JURAGAN ARJUNA

BAB 60



BAB 60

0Hening, ndhak ada lagi balasan dari Romo Nathan. Yang ada hanya, beberapa helaan napas Paklik Junet. Dan aku ndhak tahu, bagaimana ekspresi Biung mendengar ini semua dari mulutku. Harapku hanya satu, jika Biung ndhak pingsan, atau syok mendengar pengakuanku.     
0

"Ini benar-benar suasana yang sangat canggung. Omong-omong apa Mas Nathan ini ndhak marah, toh, melihat keadaan Arjuna sampai seperti ini? Dia hampir mati, kakinya bahkan ndhak bisa berfungsi lagi. Apa Mas—"     

"Diam, kamu!" bentak Romo Nathan kepada Paklik Junet.     

Paklik Junet langsung menutup mulutnya rapat-rapat, kemudian memukul mulutnya beberapa kali. Aku tahu, niat dari Paklik Junet adalah untuk sekadar mencairkan suasana, dari bahasan yang terlalu sensitif ini. Namun sayangnya, apa yang dikatakan oleh Paklik Junet benar-benar ndhak bisa diterima oleh Romo Nathan.     

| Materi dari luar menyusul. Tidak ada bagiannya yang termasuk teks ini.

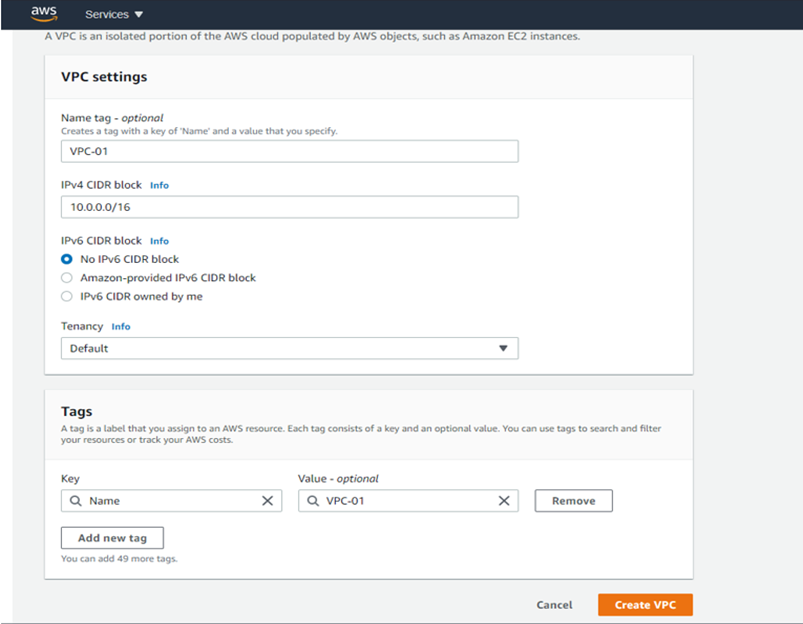Select No IPv6 CIDR block option
803x624 pixels.
pyautogui.click(x=67, y=259)
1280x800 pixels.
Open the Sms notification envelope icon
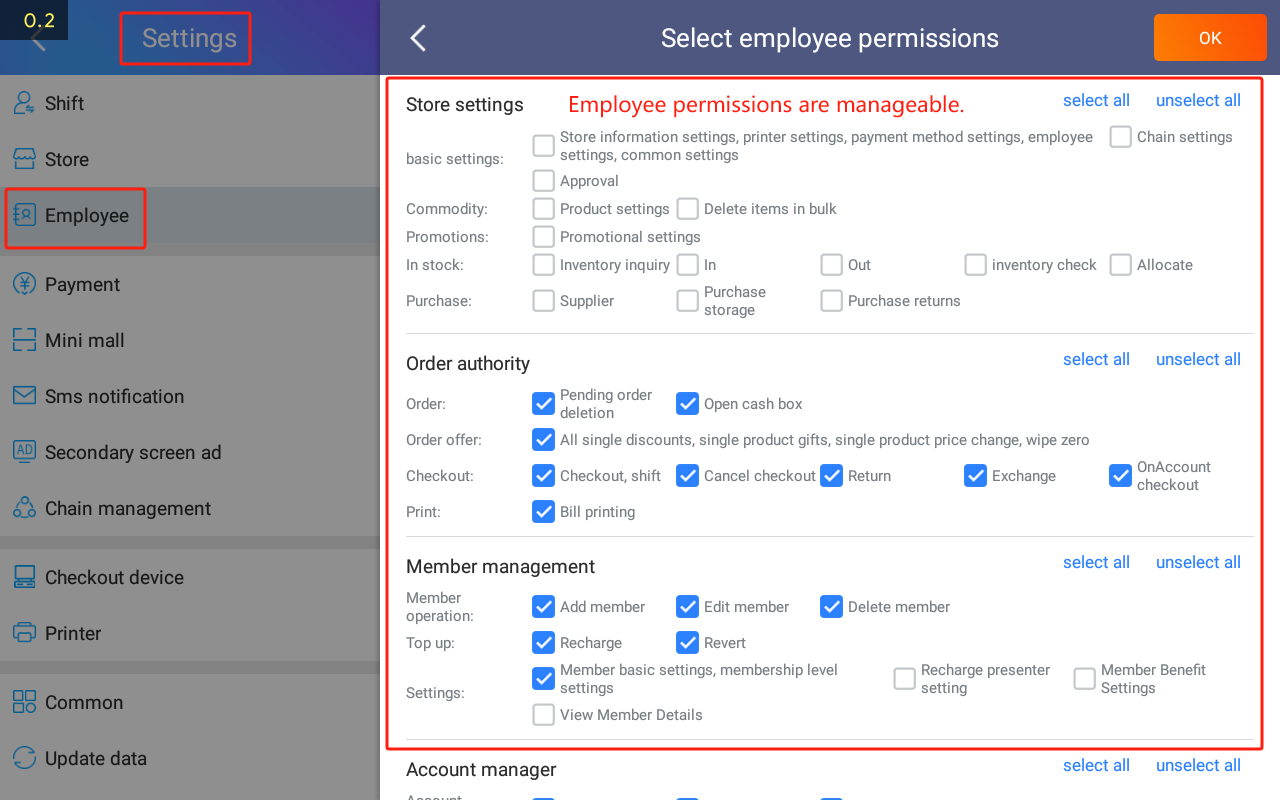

"Ndhak usah kamu ajari. Aku ndhak butuh diajari begundal macam kamu! Ndhak usah kamu suruh pun, aku sudah menyuruh orang-orangku untuk membalas apa yang telah mereka lakukan kepada putraku. Memangnya kamu pikir Arjuna ini siapa! Dia adalah putraku! Dia anakku!"     

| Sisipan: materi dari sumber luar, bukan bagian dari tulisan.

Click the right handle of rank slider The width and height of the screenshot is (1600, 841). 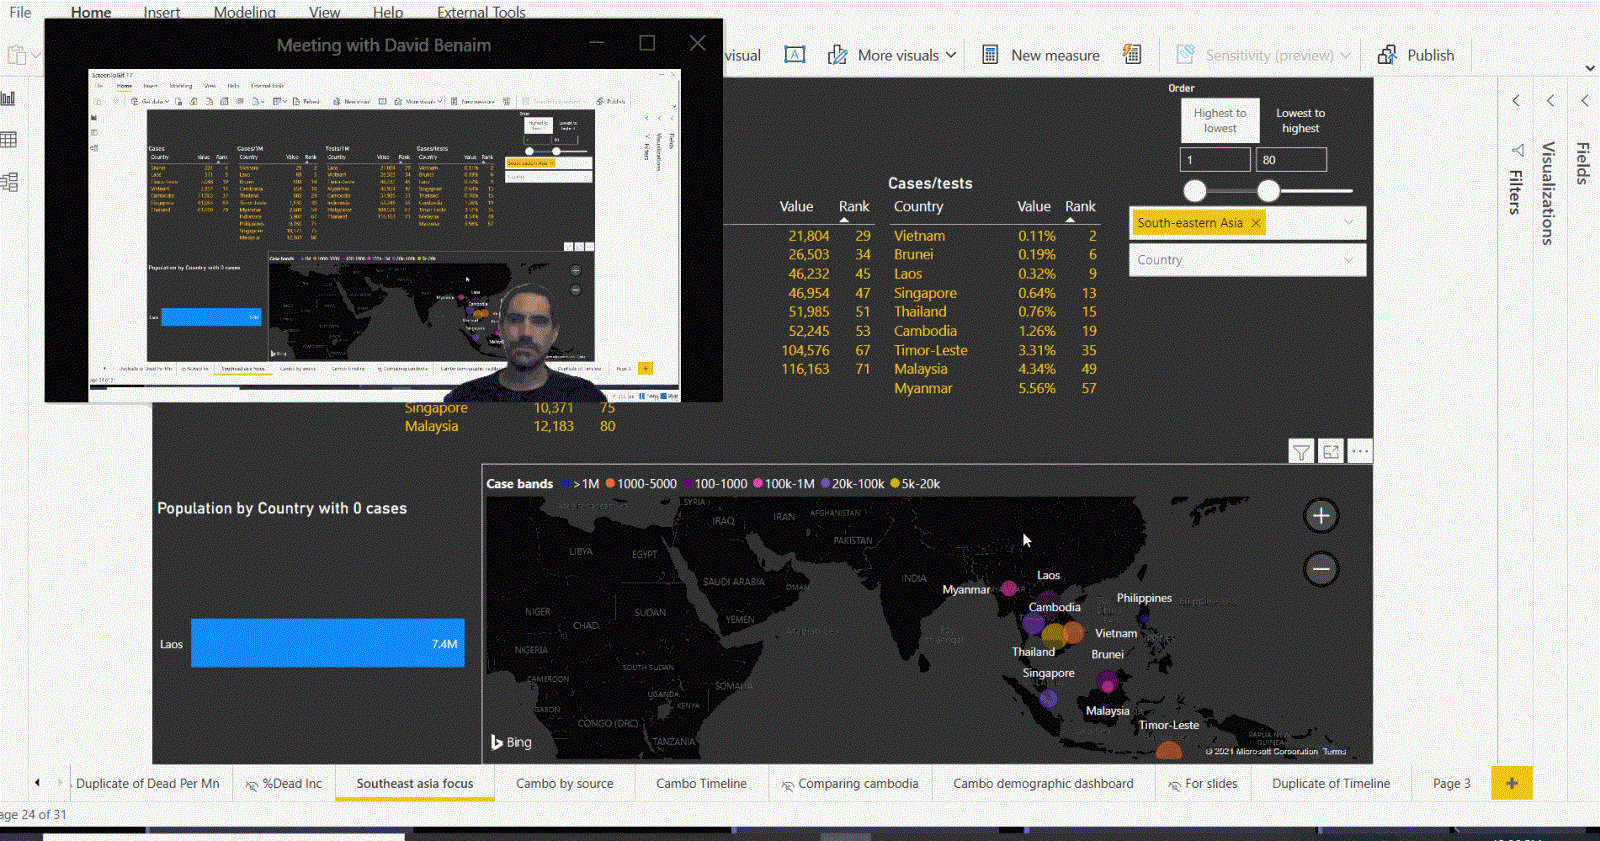tap(1268, 190)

"Maaf, maaf, Mas. Sungguh aku ndhak bermaksud seperti itu. Hanya saja—"     

"Halah, hanya saja Arjuna bukan anak kandungku, begitu? Bagaimana pun, dia adalah darah dagingku. Paham kamu?" dan kurasa, ini adalah puncak dari kemurkaan Romo Nathan, bahkan selama hidupku sebesar ini, baru kali ini aku melihat Romo Nathan semurka itu.     

Kulirik Paklik Junet, dan kuberi isyarat dia untuk diam. Ndhak mengatakan apa pun lagi yang membuat Romo Nathan bertambah murka. Sebab diam, adalah hal yang harus dilakukan sekarang.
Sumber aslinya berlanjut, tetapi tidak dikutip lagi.